Southwestern Greyhound Lines, Inc. v. Crown Coach Co.

178 F.2d 628, 1949 U.S. App. LEXIS 2556
CourtCourt of Appeals for the Eighth Circuit
DecidedDecember 30, 1949
Docket13983_1
StatusPublished
Cited by7 cases

This text of 178 F.2d 628 (Southwestern Greyhound Lines, Inc. v. Crown Coach Co.) is published on Counsel Stack Legal Research, covering Court of Appeals for the Eighth Circuit primary law. Counsel Stack provides free access to over 12 million legal documents including statutes, case law, regulations, and constitutions.

Bluebook
Southwestern Greyhound Lines, Inc. v. Crown Coach Co., 178 F.2d 628, 1949 U.S. App. LEXIS 2556 (8th Cir. 1949).

Opinion

*629 THOMAS, Circuit Judge.

As stated by appellant, and acquiesced in by appellees^ “The sole question in this case is whether or not the appellees, Crown Coach Company and its insurance carrier, Casualty Reciprocal Exchange, are entitled to contribution under Article 2212 of Vernon’s Annotated Texas Statutes against the appellant Southwestern Greyhound Lines, Inc., by virtue of the payment of the judgment taken against Crown Coach Company by Mrs. Edna Whitaker, et vir., in a certain cause filed and prosecuted in the Circuit Court of Miller County, Arkansas, solely against Crown Coach Company as defendant.” The parties will hereinafter be referred to as Crown Coach and Greyhound.

The trial court held that the statute governs the case, entered judgment against appellant in favor of appellees in an amount equal to one-half of the amount of the judgments of $3750 entered in the action in the Circuit Court of Arkansas, namely $1875, and Greyhound appeals.

Article 2212 of the Texas Civil Statute reads: “Any person against whom, with one or more others, a judgment is rendered in any suit on an action arising out of, or based on tort, except in causes wherein the right of contribution or of indemnity, or of recovery, over, by and between the defendants is given by statute or exists under the common law, shall, upon payment of said judgment, have a right of action against his co-defendant or co-defendants and may recover from each a sum equal to the proportion of all of the defendants named in said judgment rendered to the whole amount of said judgment.
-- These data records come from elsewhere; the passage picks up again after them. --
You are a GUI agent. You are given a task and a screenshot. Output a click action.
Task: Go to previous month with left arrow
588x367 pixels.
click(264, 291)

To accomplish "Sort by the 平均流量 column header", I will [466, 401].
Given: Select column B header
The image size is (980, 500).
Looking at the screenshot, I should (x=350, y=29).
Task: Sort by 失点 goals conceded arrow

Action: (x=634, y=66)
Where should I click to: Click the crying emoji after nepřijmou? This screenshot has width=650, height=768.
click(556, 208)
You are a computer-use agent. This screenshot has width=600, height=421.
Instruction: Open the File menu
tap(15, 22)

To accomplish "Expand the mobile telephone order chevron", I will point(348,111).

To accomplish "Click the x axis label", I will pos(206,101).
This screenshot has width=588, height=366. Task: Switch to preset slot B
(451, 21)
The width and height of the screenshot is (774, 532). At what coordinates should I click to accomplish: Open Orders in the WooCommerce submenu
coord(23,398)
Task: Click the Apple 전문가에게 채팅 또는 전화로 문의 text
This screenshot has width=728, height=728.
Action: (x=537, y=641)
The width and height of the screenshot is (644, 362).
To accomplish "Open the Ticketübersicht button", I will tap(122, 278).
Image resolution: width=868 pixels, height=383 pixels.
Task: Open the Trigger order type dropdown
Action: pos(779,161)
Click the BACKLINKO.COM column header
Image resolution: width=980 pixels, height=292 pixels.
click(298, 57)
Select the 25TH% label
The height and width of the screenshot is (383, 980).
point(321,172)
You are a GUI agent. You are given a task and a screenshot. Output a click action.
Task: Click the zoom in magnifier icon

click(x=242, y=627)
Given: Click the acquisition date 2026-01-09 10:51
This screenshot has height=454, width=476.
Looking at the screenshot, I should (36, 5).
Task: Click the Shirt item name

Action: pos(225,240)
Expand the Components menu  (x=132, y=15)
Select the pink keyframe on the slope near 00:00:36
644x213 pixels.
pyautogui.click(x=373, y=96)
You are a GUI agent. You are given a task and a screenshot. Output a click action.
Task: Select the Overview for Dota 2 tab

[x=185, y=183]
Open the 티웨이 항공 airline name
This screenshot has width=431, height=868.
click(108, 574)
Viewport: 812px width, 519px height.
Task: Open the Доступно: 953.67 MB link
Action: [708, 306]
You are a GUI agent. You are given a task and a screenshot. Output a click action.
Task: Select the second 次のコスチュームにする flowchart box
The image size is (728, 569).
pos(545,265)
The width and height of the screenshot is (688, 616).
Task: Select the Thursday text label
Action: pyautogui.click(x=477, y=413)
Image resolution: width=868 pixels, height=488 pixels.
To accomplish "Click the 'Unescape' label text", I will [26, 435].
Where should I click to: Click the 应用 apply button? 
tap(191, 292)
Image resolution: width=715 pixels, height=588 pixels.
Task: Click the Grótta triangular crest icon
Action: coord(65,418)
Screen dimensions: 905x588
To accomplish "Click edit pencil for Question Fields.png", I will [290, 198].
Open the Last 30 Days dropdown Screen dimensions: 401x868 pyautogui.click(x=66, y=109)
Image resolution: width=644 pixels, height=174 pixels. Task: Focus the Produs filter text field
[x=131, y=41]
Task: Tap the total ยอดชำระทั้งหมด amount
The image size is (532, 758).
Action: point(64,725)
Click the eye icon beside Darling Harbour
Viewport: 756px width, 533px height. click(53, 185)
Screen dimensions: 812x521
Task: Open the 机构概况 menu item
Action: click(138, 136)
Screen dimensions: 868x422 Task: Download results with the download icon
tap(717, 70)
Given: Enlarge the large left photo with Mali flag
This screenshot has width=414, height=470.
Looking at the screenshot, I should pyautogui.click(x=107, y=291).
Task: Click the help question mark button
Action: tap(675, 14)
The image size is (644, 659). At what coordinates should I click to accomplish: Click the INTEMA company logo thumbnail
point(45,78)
If any of said persons co-defendant be insolvent, then recovery may be had in proportion as such defendant or defendants are not insolvent; and the right of recovery over against such insolvent defendant or defendants in judgment shall exist in favor of each defendant in judgment in proportion as he has been caused to pay by reason of such insolvency.”

In applying this statute the Supreme Court of Texas in Union Bus Lines v. Byrd, 142 Tex. 257, 177 S.W.2d 774, 776, affirmed on rehearing, Tex.Civ.App., 178 S.W.2d 544, said: “ * * * the dominant purpose of Article 2212 was to create the right of contribution in the class of cases therein provided for, and that it was not intended thereby to limit the right of recovery to those cases in which the wrongdoer sought to be held, liable for the contribution was a party to the main suit.”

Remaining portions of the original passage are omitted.